Instead of going out to eat we opted for leftovers at home. It turns out that I was okay staying home and forgoing a celebration. I don't know, but I'm beginning to feel that maybe it is time for some new traditions. Perhaps enough time has passed and I no longer need to plan to honor my Dad on special occasions. Changing our plans did not bother me as much as I anticipated, but maybe that is because I was extraordinarily busy taking care of a sick and persnickety toddler.
Timmy felt icky all day. He wasn't sick enough to stay still, but was uncomfortable enough to be irritable and miserable. He tried to play but quickly became frustrated. I spent the majority of my day consoling and distracting.
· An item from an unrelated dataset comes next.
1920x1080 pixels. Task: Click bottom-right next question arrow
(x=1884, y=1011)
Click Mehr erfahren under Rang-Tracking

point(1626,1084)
I'm hoping that he is feeling better today; I hate seeing him feeling bad.
I always worry when I hear the all-too-familiar cough coming from Timmy's bedroom. He was so sick last winter and I worry that his autoimmune issues are kicking up. I just want him to be as healthy as he is mischievous. Unfortunately he just isn't as physically strong as he projects and is quickly knocked down by relatively mundane viruses. Hopefully this time he is strong enough to kick this cold out of his system for good!
In the meantime I'll be making more chicken soup and battening down the hatches for another difficult day. I am in "prepare for the worst and hope for the best" mode. His beloved trains are arranged, Polar Express is geared up and all of his comfort toys are within reach. I'm hoping that he is feeling better and won't be struggling today, but if he is, I'll be ready to cuddle and love on him until he is stronger. I'll do my best to not take his grumpy demeanor personally.